## TEXTO SELECIONADO:
Intervenção, liberdade e as garantias para fugir das' exceções'
Marcelo Moreira
Decretação de intervenção militar, ainda que localizada, é uma medida de exceção. E o senso comum diz que situações excepcionais precisam ser tratadas com medidas de exceção.
Esse tipo de discurso soa como música para pessoas que têm pouco apreço pela democracia e pelo diálogo. A intervenção no Rio de Janeiro, decidida de forma veloz e sem qualquer tipo de análise aprofundada, gerou apreensão e euforia.
A apreensão é mais do que justificada, pois agride a lógica e o bom senso, para não dizer que não está caracterizada uma situação de total falta de controle.
Reportagens interessantes realizadas pelos mais diversos veículos explicitaram mais de uma vez que a situação do Rio já esteve muito, mas muito pior no final dos anos 80 e no final dos anos 90. Intervenção na segurança pública com tropas do Exército?
Para aqueles que ficaram eufóricos com a medida – nas redes sociais explodiram os pedidos para que tal medida seja estendida ao país inteiro (!!!!) -, "finalmente o mundo vai entrar nos trilhos, com as medidas necessárias para combater a bandidagem e acabar com a corrupção" (é sério, teve um imbecil que escreveu isso no Facebook).

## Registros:

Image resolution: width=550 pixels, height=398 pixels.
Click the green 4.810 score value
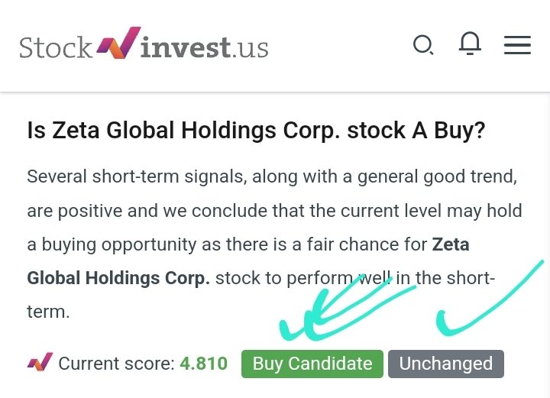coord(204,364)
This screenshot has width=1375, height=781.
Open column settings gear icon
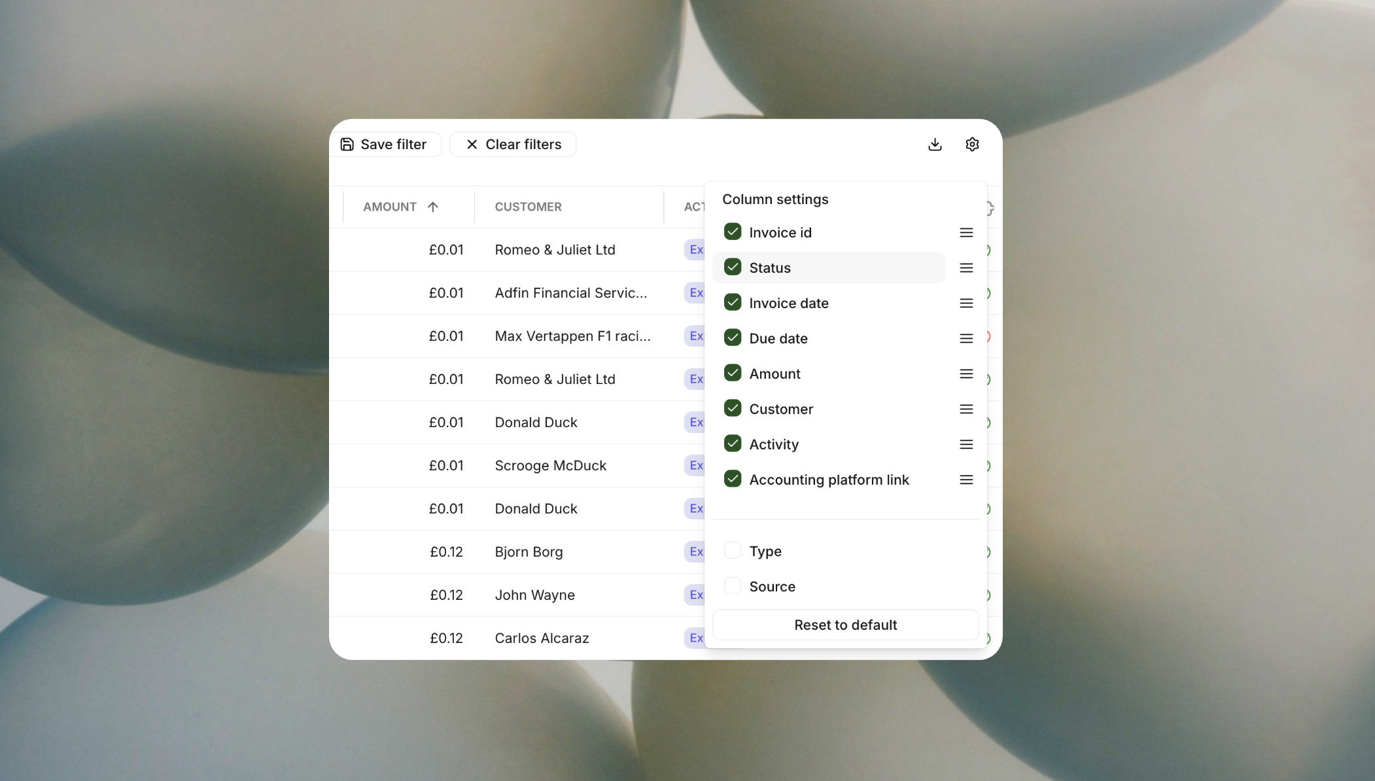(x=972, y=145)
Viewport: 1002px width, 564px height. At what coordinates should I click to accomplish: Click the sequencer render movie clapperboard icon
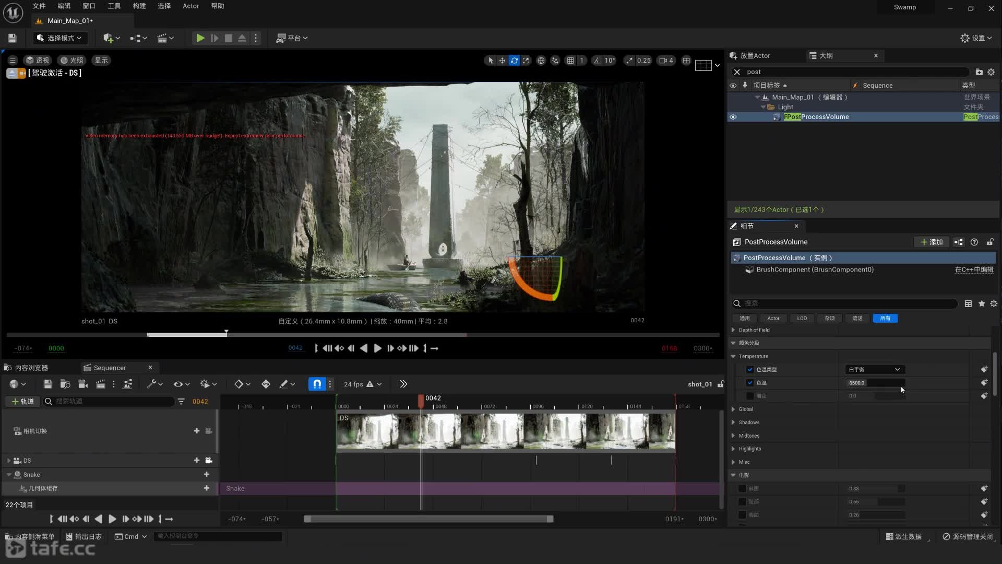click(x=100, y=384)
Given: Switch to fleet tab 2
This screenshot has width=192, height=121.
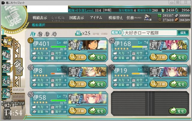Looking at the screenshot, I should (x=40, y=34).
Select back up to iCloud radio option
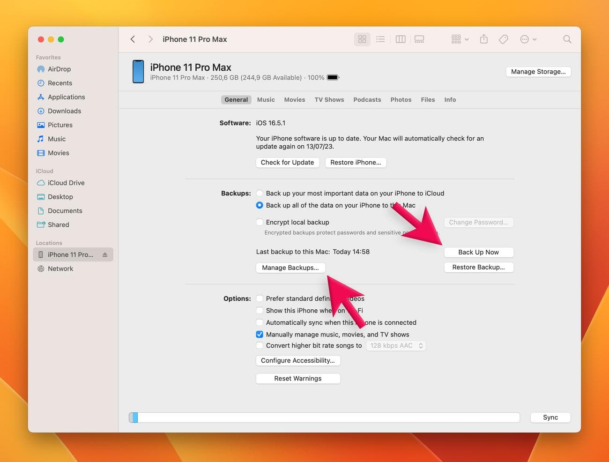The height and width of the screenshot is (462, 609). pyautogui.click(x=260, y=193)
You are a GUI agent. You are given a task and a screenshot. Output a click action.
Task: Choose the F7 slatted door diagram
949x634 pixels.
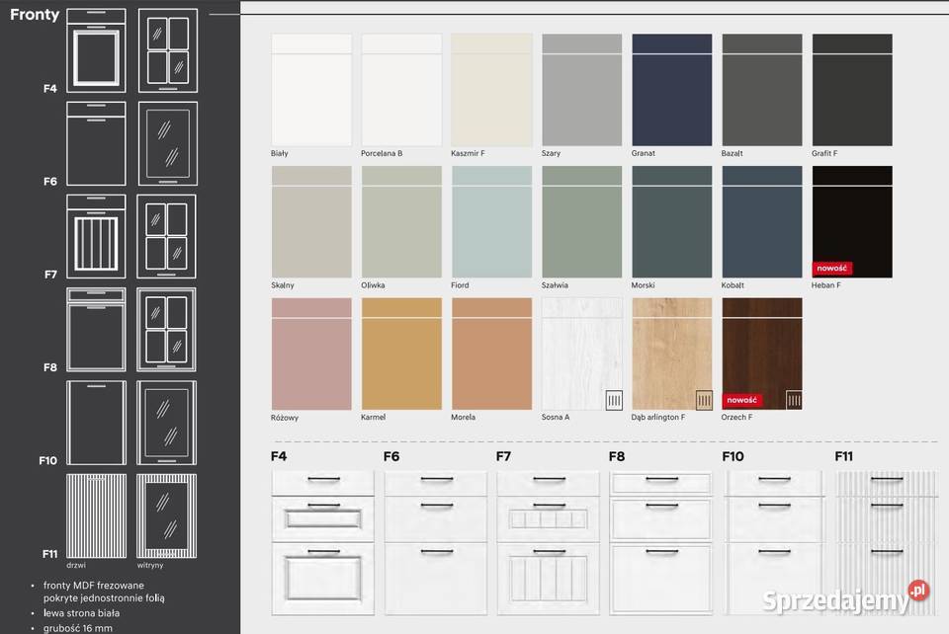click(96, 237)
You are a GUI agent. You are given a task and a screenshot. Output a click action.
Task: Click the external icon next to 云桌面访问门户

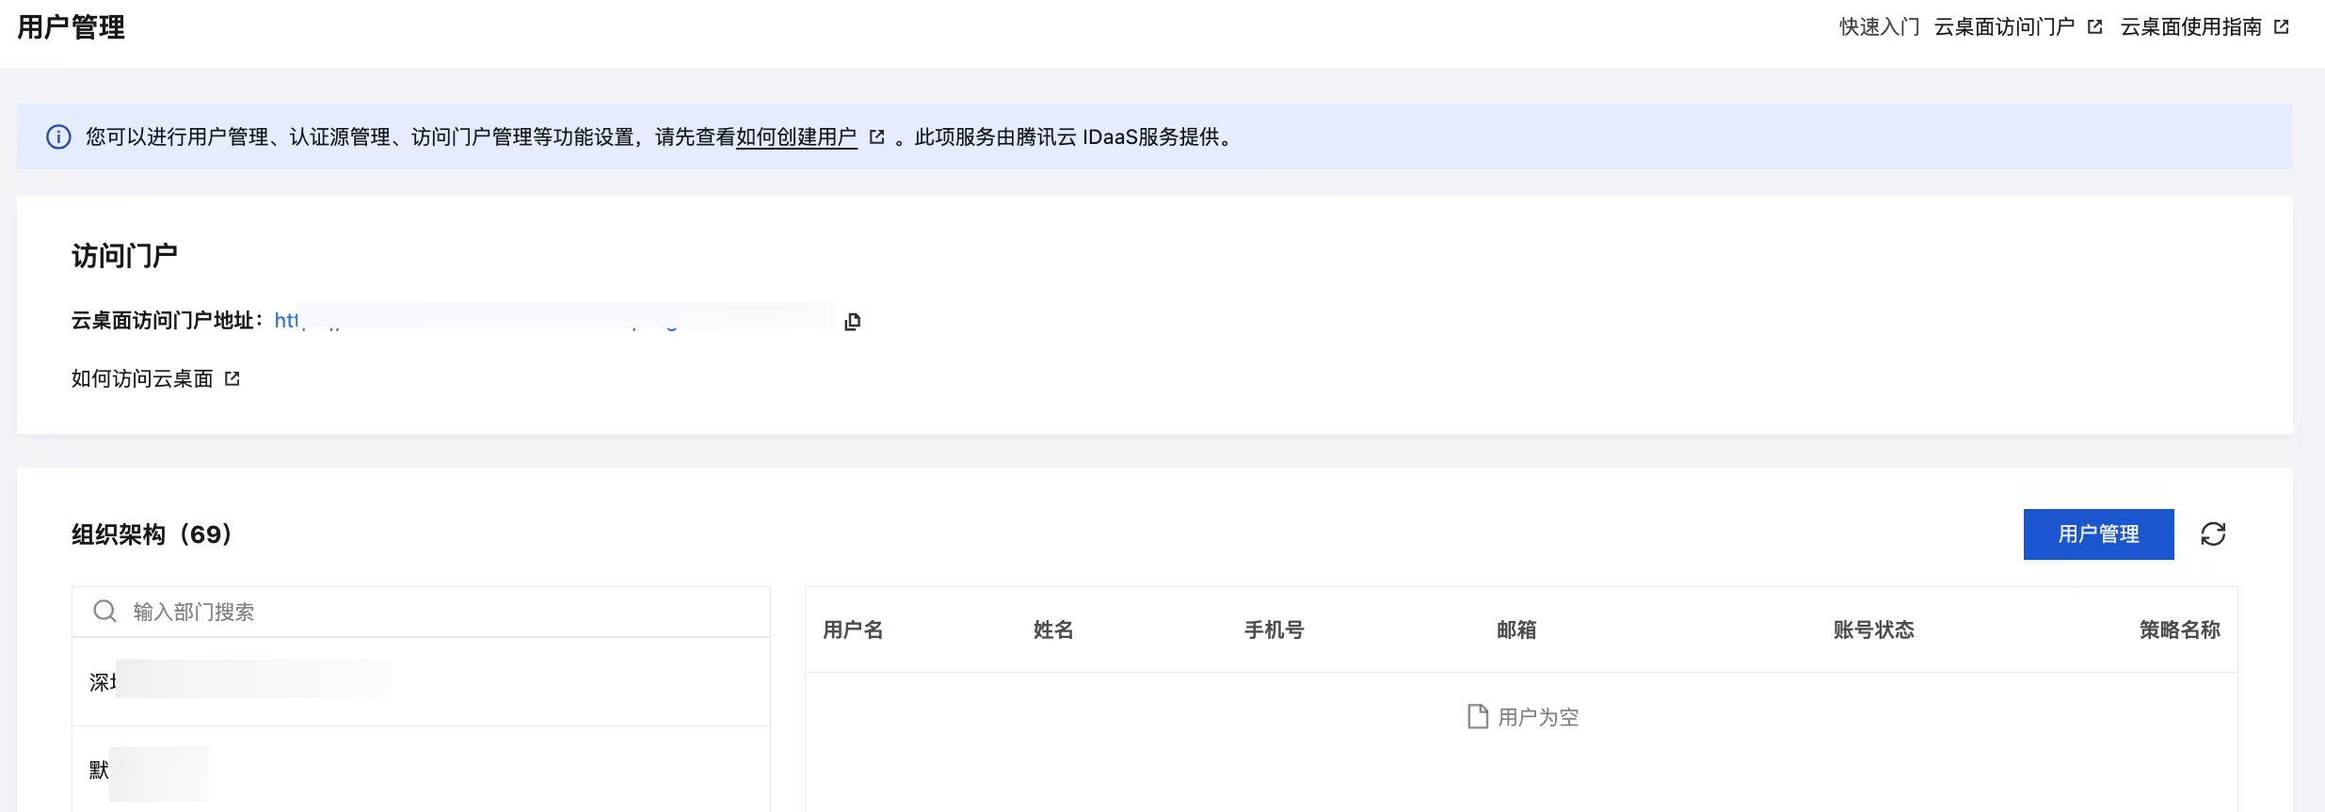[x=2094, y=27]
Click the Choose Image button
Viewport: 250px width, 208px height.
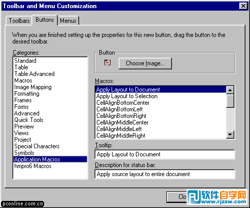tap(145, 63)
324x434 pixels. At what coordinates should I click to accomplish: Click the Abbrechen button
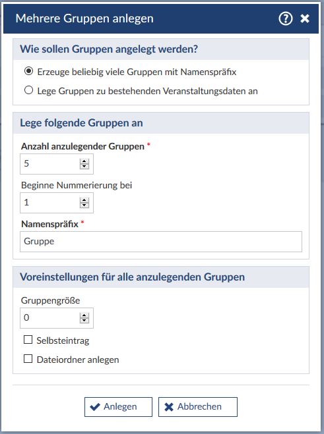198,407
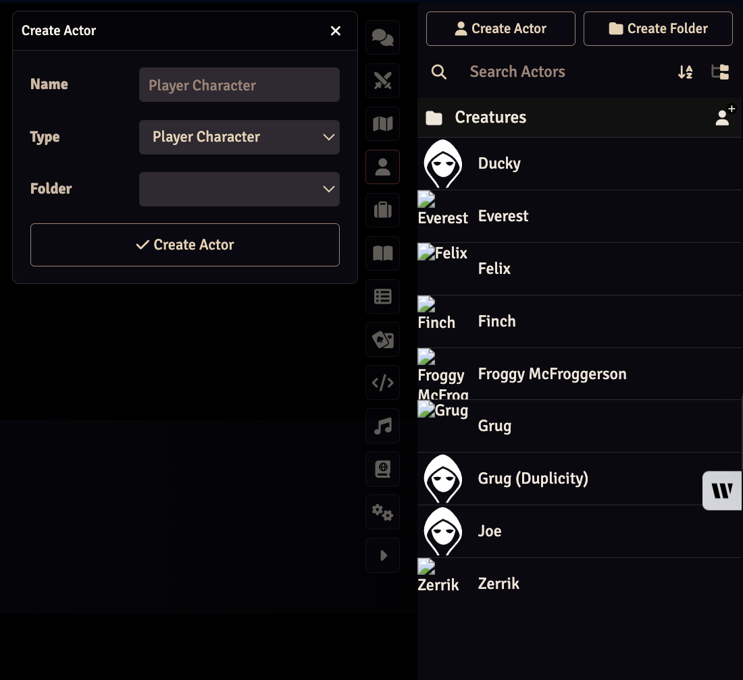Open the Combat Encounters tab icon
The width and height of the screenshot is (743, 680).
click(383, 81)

## O QUE SE PEDE:
1. De acordo com o texto sobre a intervenção no Rio de Janeiro, em que períodos a situação do Rio já esteve muito pior?
2. Retome o texto sobre a intervenção no Rio de Janeiro e continue-o a partir da última frase apresentada.
Não é preciso consultar os itens.

## RESULTADOS POR TAREFA:
1. No final dos anos 80 e no final dos anos 90.

2.
Uma intervenção militar na segurança pública é uma medida tão extrema, mas tão extrema, tão excepcional, que geralmente só é utilizada em casos gravíssimos de destruição institucional, como guerra civil ou contra outros Estados, ou falência completa do poder público – financeira e politicamente.
Com o prefeito evangélico passeando no Carnaval e o governador sumido, a administração da cidade e do Estado do Rio de Janeiro não ficaram muito diferentes do que quando os dois dizem que estão trabalhando – dois locais abandonados, mal administrados e ineficientes na gestão pública e no combate à corrupção. O que justifica a medida asquerosa tomada pelo abjeto governo Michel Temer?
Com popularidade próxima de zero e dificuldades políticas imensas no Congresso e no dia a dia para aprovar até mesmo a compra de sabonete, o presidente da República deu um tiro no pé ao utilizar politicamente uma medida de exceção para desviar o foco de sua incompetência.
Se Temer tentou criar um fato para amenizar as críticas e problemas do projeto da reforma da Previdência, errou completamente. Aprofundou o fosso entre seu governo e o povo e acentuou a polarização que ameaça incinerar a claudicante democracia brasileira.
Pior, legitima as reivindicações de que mais medidas de exceção sejam tomadas em muitas outras circunstâncias. Ou seja, abre um precedente perigosíssimo para o intervencionismo desenfreado e descontrolado exigido pela direita raivosa e descerebrada que tanto despreza a democracia, os direitos humanos e qualquer tipo de diálogo.
Assanhados, militares começam a se manifestar de forma mais explícita. Primeiro, insistem em afirmar que segurança pública não é da alçada deles, para em seguida ameaçar veladamente que "missão dada é missão cumprida", ou seja, o Exército está em uma guerra e vai atuar desta maneira.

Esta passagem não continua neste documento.